It will be a rude shock for private car owners. You might just have wished that you had taken advantage of the numerous summer offers of buying a new car and getting free motor insurance cover along with it.

Come July 1, motor insurance premium for all automobile owners will shoot up and, in some cities, hit the roof.

The worst hit will be motorists in Chennai, Ahmedabad, Mumbai and Madhya Pradesh. They will have to be prepared to dig deeper as under the new tariff policy, the hike in premium rates have risen by as much as 38 per cent to 47 per cent.

Automobile owners in Delhi, Pune, Bangalore, Hyderabad, Kolkata and Greater Mumbai will be luckier. In these cities, there will be a percentage rise of 3 per cent to 7 per cent. In other state capitals and the rest of India, the hike has been far more moderate, varying less than 1 per cent and, in some cases, even being negative.

A motorist of a Rs 380,000 Matiz with a cubic capacity of 796, registered and insured in Chennai, will have to shell out a premium of Rs 11,887 for the first year. This is 42.17 per cent more than what he would have otherwise paid under the existing tariff at Rs 8,361.

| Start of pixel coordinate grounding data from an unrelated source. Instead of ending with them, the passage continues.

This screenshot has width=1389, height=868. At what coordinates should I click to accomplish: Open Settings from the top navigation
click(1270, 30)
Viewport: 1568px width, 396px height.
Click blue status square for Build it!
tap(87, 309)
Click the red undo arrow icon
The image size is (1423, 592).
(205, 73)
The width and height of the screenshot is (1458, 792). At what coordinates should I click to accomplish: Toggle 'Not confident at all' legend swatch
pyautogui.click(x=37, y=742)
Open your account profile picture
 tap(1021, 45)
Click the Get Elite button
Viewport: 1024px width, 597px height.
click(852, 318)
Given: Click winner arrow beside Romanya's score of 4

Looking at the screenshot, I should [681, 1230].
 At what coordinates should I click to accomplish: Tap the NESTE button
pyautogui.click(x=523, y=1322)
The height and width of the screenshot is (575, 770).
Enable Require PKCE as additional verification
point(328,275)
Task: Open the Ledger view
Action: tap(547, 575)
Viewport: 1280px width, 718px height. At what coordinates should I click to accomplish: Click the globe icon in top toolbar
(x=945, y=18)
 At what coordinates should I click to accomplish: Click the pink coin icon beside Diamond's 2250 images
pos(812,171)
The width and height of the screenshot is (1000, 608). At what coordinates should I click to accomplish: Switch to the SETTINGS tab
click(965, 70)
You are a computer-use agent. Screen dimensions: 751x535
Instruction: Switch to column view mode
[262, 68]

The same model but registered and insured in any of the four metros will also attract a premium of Rs 11,887, but the actual increase would be just 3.44 per cent.

This is because a motorist residing either in the four metros, Bangalore or Hyderabad, has in the past been paying a high premium of Rs 11,492 for the first year premium.

The Matiz will attract the same premium (Rs 11,553) in the other states, but here the increase will be just 0.52 per cent over what the motorist was paying under the existing tariff plan (Rs 11,492).

The way the Tariff Advisory Committee - the authority which decides on the motor insurance tariffs - has modified the tariffs arbitrarily, has raised a hue and cry among private motorists.

They have undeservedly been forced to pick up a large portion of the tab as the industry wishes to enhance collection of motor premium by Rs 6 billion to make good bad claims.

The hike in tariff has not been a level rise across the board. On the contrary, the increase varies from city to city, from car model to car model - based on the age-old method of cubic capacity.

The re-zoning and re-rating in terms of premium charges are not justified by statistics. The Ansari Committee, which was asked to make recommendations on the revision of motor premium, admitted in its report that there was inadequacy in obtaining statistics.

Yet, at the same time, the country continues to be arbitrarily divided into two zones. Zone A comprises the four metros as well as Ahmedabad, Bangalore, Hyderabad and Pune. Zone B comprises the other state capitals and the rest of the country.

Essentially, the TAC has made all motorists across the country pay more or less the same premium depending upon the car model and the number of years it has been in use.

While this is acceptable to a degree, the new tariffs are based solely on the cubic capacity of the car model, and not on the claim experience of the city or the driving and claim experience of the motorist.

As motor claim ratios are among the worst in the industry today, resulting in new players being choosy in writing motor policies, the TAC has allowed insurance companies to impose a 100 per cent loading on the premium in the case of adverse claims experience.

Should the claims experience continue to be bad in the following year as well, the authority has approved an additional 100 per cent loading in premium in the second year of renewal. However, no further loading will be permitted in the third year.

The good driver has not got off lightly either. He too has been penalised for no fault of his, except for the fact that the industry is in dire need for more funds to offset the poor claim ratio.

Vehicle owners will have to think twice and weigh the opportunity cost of putting in a claim, as previous discounts on the premium in the year of renewal will be wiped out and reduced to zero, should a motorist put in a claim.

The existing policy allows for the discount on premium payable to be built up to a maximum cap of 65 per cent by the fourth year. In the event of a claim, the discount on renewing the policy stands reduced to the previous year's level, and not completely down to zero.

The revised tariff allows for a maximum discount of 50 per cent in the fifth year. However, a claim made in any year wipes out all the discounts on renewing the motor policy.

Far from rewarding the good driver, he has been penalised. Clearly, the bias is against private car owners, even in the case of the hike in third party liability premium.

A Maruti owner ends up paying 47 per cent more premium from the present Rs 340 to the revised Rs 500 for third party liability. The percentage rise is linked to the cubic capacity of cars varying from 38 per cent to 76 per cent.

Further, taking into account the depreciation in the value of a car, TAC has introduced a concept of insured declared value, which specifies the percentage of depreciation for fixing the insured value of the car.

Obviously, as the car ages, the IDV decreases. However, the rise in premium payable also reduces till year five, but jumps up again from year six.